**TASK TO COMPLETE**
Exactly and only the lines from the one with "The width and" through the last line of the records need to be set down; please skip the pictures.

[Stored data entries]
+ + +
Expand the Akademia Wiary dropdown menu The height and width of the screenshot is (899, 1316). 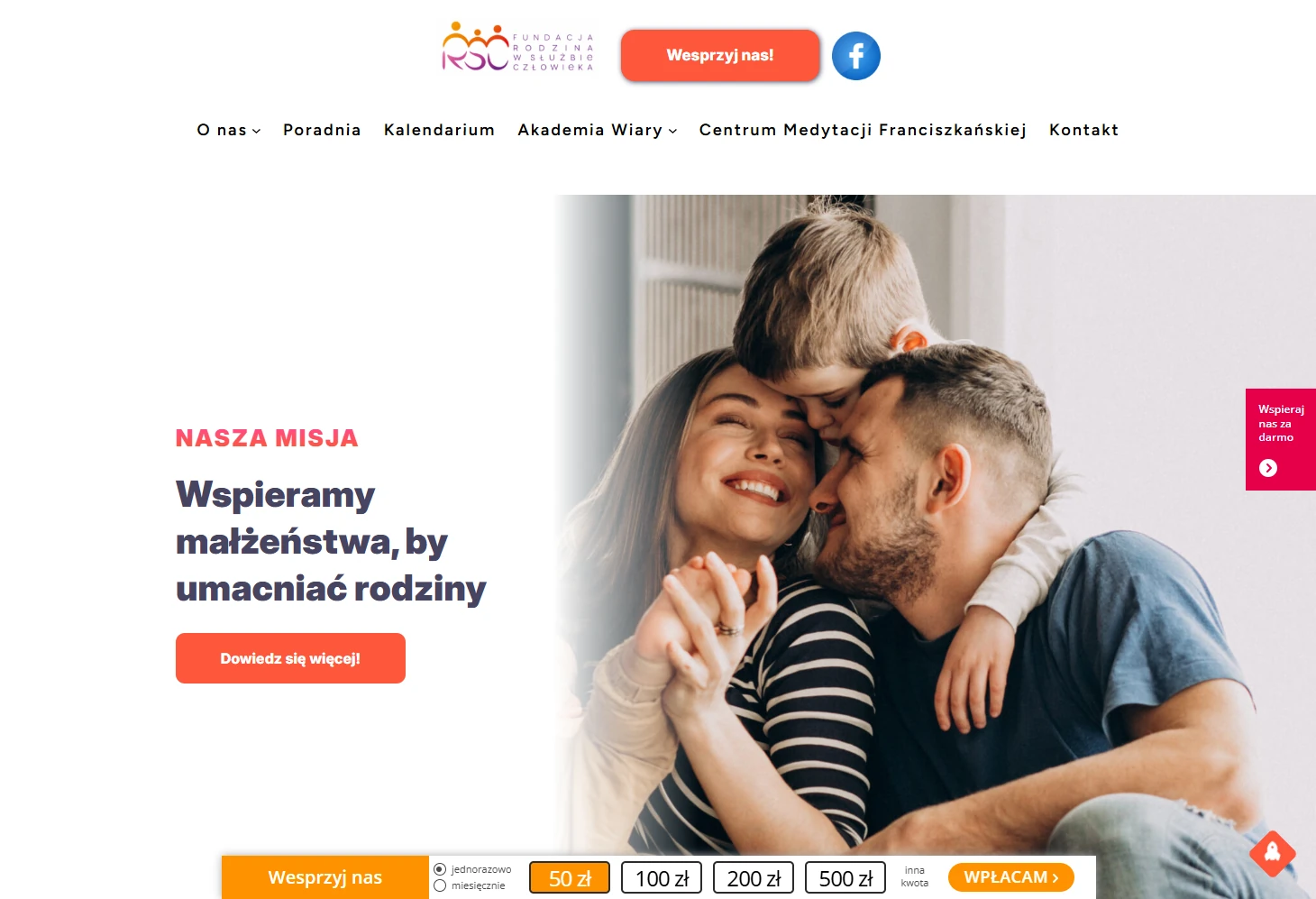(598, 130)
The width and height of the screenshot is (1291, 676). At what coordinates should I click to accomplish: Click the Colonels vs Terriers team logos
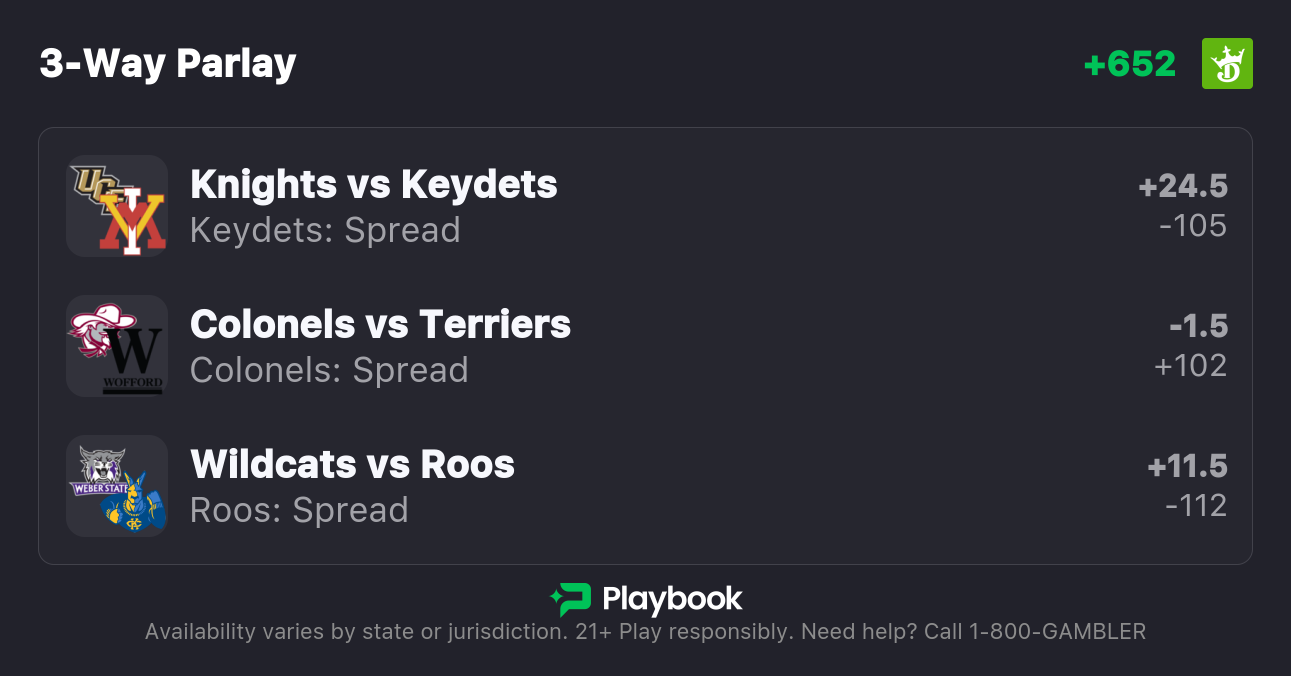tap(117, 346)
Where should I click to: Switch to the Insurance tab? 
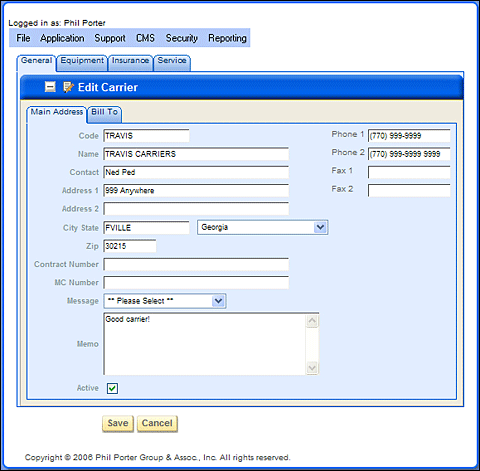pos(130,62)
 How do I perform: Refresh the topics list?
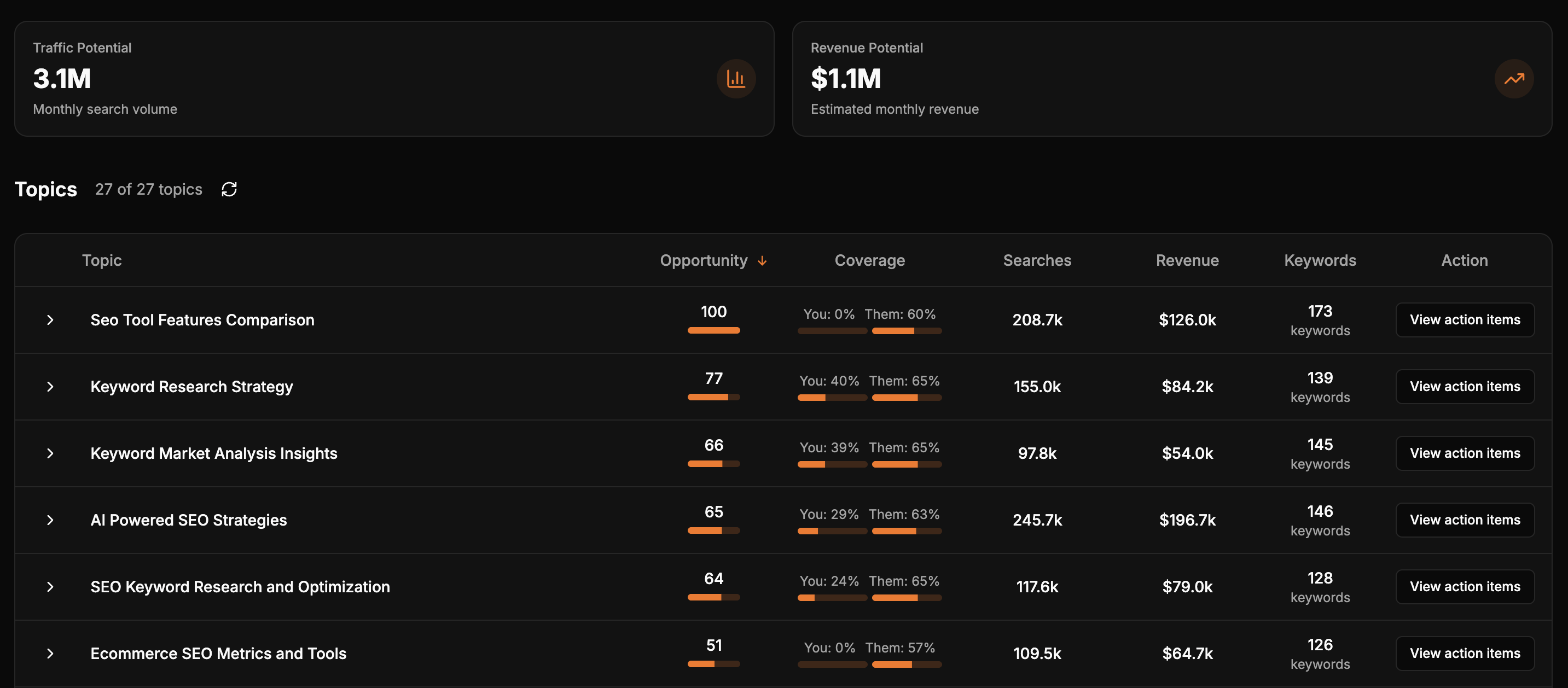229,189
+ + +
**ANSWER BOX**
The width and height of the screenshot is (1291, 676). At what coordinates should I click to accomplish: Click the Colonels vs Terriers team logos
tap(117, 346)
Where should I click to: Switch to the Insurance tab? 
pos(130,62)
 How do I perform: Refresh the topics list?
229,189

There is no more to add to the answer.